When it comes to New Year's Resolutions that include financial goals, writing them down and being visible is essential to your success. After you’ve written down what your financial resolutions for the New Year are, tell others about your progress and failures. Here are some things you may want to focus on this year:
Decrease your spending
The less you spend, the more you can save into an emergency fund, pay toward debt reduction, or save for retirement. Review your spending this month to determine what you can eliminate and reduce. If you felt financially insecure the past year or on the brink of it, now take control of your financial future.
Reduce your debt
If you are one of the ‘revolver households’ that carries credit card debt month after month, make this the year you pay off your debt, cut up the cards, and close credit card accounts.

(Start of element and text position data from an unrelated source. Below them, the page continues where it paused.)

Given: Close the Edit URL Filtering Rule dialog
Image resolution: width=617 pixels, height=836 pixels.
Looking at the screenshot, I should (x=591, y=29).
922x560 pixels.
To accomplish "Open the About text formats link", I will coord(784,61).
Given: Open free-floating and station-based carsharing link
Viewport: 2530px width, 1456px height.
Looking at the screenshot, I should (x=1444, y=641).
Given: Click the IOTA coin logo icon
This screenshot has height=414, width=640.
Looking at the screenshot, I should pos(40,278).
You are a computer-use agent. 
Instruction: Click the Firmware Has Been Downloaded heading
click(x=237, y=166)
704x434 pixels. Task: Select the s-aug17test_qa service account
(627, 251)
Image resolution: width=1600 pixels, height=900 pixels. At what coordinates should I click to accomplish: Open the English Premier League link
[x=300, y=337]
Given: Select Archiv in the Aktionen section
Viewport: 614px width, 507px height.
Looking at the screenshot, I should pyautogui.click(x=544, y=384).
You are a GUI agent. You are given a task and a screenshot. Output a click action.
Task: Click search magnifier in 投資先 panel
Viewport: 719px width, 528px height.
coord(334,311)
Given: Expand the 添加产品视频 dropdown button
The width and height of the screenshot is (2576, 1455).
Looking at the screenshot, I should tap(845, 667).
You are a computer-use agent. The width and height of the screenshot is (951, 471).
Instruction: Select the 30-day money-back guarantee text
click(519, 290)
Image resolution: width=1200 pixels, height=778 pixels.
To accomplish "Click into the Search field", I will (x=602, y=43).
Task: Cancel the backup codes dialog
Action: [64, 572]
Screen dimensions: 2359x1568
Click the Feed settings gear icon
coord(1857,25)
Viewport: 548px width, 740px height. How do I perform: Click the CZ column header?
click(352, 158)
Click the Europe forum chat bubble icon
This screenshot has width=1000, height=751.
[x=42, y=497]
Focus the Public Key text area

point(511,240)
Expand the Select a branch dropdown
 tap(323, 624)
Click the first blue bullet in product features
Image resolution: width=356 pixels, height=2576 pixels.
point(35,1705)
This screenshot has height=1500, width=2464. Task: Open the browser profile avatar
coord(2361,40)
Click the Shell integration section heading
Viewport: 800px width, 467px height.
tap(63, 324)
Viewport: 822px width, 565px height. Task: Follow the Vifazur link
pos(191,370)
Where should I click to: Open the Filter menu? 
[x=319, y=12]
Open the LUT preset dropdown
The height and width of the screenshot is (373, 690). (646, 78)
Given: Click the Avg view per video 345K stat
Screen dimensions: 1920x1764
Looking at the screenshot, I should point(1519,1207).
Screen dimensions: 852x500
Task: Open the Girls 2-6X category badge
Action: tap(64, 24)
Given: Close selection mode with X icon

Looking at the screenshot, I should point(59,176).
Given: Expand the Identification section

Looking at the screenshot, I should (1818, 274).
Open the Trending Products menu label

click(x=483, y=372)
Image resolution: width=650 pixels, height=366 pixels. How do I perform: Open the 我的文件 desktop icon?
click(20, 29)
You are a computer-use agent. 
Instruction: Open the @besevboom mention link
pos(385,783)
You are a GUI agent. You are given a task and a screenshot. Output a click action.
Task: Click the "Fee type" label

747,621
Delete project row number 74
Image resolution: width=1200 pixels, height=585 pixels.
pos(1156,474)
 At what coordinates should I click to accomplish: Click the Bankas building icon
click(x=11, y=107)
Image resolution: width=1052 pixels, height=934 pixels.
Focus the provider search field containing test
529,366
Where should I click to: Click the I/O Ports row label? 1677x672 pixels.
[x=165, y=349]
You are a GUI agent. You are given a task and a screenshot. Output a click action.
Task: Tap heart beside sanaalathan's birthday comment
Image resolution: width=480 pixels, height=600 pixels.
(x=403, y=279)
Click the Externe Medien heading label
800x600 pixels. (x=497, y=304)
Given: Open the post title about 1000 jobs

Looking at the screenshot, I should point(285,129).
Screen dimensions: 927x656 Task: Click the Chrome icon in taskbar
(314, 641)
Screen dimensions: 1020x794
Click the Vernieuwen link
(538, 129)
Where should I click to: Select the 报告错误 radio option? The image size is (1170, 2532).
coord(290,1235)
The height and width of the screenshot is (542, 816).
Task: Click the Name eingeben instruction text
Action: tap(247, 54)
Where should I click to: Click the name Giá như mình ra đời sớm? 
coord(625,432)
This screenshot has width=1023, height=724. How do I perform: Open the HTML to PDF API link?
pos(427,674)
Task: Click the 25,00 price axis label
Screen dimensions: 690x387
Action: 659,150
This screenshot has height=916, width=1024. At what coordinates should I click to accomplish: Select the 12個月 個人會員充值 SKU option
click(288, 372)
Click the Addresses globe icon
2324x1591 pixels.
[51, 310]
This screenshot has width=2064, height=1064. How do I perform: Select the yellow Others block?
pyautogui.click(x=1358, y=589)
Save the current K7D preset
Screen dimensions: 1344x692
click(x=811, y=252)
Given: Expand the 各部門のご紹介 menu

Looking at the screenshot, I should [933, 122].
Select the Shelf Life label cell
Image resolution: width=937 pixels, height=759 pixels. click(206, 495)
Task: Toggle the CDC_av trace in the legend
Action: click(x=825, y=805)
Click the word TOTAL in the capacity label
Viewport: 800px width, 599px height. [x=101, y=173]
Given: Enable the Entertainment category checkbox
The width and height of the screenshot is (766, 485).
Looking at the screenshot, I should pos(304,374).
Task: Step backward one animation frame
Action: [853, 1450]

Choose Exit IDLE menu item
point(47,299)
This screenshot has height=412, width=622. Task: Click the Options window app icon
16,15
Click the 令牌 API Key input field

You may want to consider paying down your mortgage, refinancing, or moving to a home that costs less. If you become unemployed in the future, making your mortgage payment is essential to remaining sheltered. If you’ve maintained employment but have a higher interest rate than today’s rates, consider refinancing or making extra payments toward your mortgage.
Pay off your auto loan, increase your monthly payment, or refinance the remaining term at a lower rate. Although refinancing may look appealing, confirm that the refinance saves you money and reduces your loan term.
Start your debt reduction investigation by using financial calculators or consult your financial professional to determine if these ideas are appropriate for you.
Establish an emergency fund
Start with a minimum of one month’s expenses and work toward a fully-funded emergency fund. A fully-funded emergency fund should have six months or more of expenses in savings that you won't access and that's not tied to stock market performance like a money market account.
Save for retirement
Set your retirement savings contributions up automatically increase year over year and make an effort to maximize your contributions. Additionally:
Get your employer’s retirement savings contribution match
Contribute enough to your employer’s retirement plan to receive matching dollars. If you’re not saving enough to receive a matching contribution from your employer (commonly a 2-4% match), you’re throwing away ‘free money.’
Take some risk (in your investments)
If you have your retirement savings in an interest-bearing account outside of the stock market, you will not keep up with inflation in retirement over time. Having 100% of your retirement savings tied to stocks may not be best for you, but all of it outside the market may not be either. Meet with your financial professional to determine if your risk tolerance and portfolio allocations are appropriate to your situation.
Be aware of how taxes impact you
Part of your investments should be in tax-sheltered accounts and some after-tax investments. Discuss how each investment may affect you this year and in retirement with your financial and tax professionals. Part of tax awareness is understanding how trading and rebalancing impact your taxes and how your financial professional can help.
Monitor your investments
Meet with your financial professional for a financial review at least once this year to determine if your risk tolerance, investment options, and your timeline for retirement are still on target. Receiving financial help from a professional can help you accomplish your financial resolutions.